** Task input **
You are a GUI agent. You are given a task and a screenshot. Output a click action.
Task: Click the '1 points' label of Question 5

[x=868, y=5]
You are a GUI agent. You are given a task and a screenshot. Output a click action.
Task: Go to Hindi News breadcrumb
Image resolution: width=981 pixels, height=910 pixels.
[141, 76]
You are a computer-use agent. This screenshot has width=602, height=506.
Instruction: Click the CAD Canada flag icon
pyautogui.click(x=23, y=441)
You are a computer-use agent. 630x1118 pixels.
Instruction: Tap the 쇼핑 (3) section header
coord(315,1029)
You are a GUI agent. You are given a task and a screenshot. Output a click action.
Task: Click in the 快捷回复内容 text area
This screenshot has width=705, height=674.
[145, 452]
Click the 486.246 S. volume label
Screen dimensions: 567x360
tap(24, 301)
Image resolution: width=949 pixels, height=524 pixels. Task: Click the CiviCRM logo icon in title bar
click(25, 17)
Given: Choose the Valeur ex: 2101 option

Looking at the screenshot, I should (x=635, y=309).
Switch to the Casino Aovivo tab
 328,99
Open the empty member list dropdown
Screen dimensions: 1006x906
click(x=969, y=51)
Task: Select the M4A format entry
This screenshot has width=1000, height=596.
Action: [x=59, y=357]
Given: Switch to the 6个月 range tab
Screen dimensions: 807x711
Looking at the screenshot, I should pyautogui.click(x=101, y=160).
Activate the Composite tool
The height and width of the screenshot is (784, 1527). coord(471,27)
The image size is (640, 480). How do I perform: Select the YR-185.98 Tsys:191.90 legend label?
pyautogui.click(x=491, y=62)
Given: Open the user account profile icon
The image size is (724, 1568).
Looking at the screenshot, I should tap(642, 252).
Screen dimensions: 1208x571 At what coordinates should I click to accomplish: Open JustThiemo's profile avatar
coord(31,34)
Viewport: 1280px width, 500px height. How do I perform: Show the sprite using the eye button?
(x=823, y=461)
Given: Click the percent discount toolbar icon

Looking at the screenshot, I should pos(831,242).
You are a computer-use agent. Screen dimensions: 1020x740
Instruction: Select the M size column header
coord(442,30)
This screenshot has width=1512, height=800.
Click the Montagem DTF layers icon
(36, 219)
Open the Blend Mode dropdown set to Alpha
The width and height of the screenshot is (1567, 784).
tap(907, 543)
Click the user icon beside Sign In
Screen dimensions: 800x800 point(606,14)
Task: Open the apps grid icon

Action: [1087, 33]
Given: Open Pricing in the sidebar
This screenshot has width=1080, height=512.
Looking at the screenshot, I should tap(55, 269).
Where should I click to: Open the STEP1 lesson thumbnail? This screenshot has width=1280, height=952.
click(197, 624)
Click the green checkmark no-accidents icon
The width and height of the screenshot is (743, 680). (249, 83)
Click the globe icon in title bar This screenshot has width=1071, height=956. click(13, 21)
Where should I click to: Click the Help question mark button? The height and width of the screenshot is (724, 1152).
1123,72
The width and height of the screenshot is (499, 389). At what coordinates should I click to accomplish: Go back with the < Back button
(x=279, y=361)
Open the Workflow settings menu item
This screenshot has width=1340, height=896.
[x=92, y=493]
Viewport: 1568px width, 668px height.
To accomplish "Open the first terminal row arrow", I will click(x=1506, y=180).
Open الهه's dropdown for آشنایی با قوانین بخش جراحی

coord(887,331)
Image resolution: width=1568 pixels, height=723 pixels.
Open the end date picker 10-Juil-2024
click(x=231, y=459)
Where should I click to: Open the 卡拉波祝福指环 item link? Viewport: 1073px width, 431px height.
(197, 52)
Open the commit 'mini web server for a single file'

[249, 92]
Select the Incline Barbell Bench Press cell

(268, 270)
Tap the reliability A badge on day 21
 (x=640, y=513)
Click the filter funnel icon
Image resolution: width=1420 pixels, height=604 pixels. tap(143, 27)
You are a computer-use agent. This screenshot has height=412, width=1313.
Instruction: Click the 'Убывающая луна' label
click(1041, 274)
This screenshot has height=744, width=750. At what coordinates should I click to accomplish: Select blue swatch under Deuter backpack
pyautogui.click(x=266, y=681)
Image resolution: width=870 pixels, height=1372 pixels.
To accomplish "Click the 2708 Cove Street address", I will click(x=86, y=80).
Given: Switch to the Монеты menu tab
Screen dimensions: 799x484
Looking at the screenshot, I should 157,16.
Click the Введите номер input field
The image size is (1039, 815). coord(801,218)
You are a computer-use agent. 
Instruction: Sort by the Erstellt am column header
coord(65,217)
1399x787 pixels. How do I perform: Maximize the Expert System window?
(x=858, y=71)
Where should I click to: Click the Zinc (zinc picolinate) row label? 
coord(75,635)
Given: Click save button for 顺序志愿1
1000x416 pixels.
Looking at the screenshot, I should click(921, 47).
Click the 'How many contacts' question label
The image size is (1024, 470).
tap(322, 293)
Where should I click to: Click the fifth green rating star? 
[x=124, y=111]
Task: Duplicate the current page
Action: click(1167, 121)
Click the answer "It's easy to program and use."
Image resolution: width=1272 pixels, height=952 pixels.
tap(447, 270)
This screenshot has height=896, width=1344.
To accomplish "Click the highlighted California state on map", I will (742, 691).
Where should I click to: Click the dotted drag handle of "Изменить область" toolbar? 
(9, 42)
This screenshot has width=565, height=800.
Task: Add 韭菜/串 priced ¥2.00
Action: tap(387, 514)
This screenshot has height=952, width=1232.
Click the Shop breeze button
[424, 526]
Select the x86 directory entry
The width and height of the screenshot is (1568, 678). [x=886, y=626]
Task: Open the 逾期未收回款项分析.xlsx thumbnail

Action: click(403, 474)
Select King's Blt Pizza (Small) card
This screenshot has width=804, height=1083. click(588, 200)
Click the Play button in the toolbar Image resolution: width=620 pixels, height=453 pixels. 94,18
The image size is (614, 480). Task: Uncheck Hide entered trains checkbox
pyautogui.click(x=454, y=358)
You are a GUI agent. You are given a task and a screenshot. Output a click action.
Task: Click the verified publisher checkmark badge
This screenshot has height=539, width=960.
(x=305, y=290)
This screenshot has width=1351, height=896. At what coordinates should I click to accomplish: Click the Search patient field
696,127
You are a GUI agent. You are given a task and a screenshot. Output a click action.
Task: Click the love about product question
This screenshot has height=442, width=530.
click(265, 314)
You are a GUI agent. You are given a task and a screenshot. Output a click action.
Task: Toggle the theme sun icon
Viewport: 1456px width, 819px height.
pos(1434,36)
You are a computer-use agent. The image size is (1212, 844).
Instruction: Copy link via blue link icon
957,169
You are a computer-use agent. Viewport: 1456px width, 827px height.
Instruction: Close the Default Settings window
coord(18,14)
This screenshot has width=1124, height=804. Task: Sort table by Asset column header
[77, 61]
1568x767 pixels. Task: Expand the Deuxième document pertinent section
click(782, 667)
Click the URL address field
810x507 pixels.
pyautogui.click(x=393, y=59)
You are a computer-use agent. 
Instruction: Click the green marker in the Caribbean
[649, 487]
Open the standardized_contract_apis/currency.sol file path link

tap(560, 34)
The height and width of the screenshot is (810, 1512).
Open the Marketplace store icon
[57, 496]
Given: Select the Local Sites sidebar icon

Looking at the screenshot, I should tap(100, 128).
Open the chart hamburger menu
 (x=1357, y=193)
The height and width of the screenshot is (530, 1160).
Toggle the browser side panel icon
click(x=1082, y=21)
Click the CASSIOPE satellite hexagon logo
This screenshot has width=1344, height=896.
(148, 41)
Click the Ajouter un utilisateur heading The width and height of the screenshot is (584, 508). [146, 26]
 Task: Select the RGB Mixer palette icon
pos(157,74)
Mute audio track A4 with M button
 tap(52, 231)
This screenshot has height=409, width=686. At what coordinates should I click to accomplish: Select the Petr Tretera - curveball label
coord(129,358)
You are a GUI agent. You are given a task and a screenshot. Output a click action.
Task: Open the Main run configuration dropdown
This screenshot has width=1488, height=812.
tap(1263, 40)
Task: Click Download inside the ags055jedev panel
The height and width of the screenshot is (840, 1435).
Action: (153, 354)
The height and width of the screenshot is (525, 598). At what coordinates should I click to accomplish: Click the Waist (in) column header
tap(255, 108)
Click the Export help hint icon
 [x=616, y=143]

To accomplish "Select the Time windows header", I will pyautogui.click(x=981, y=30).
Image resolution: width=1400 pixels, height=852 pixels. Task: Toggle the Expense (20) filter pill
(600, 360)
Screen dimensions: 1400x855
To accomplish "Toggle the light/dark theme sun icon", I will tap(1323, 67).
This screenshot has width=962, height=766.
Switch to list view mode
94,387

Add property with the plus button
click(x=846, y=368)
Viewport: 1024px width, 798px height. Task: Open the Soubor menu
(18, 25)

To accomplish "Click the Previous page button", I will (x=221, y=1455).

** What is required **
Reproduce the items verbatim, starting from the first line and ending with the line that contains "click(25, 17)", including that line.

** Task answer **
You are a GUI agent. You are given a task and a screenshot. Output a click action.
Task: Click the '1 points' label of Question 5

[x=868, y=5]
You are a GUI agent. You are given a task and a screenshot. Output a click action.
Task: Go to Hindi News breadcrumb
Image resolution: width=981 pixels, height=910 pixels.
[141, 76]
You are a computer-use agent. This screenshot has width=602, height=506.
Instruction: Click the CAD Canada flag icon
pyautogui.click(x=23, y=441)
You are a computer-use agent. 630x1118 pixels.
Instruction: Tap the 쇼핑 (3) section header
coord(315,1029)
You are a GUI agent. You are given a task and a screenshot. Output a click action.
Task: Click in the 快捷回复内容 text area
This screenshot has width=705, height=674.
[145, 452]
Click the 486.246 S. volume label
Screen dimensions: 567x360
tap(24, 301)
Image resolution: width=949 pixels, height=524 pixels. Task: Click the CiviCRM logo icon in title bar
click(25, 17)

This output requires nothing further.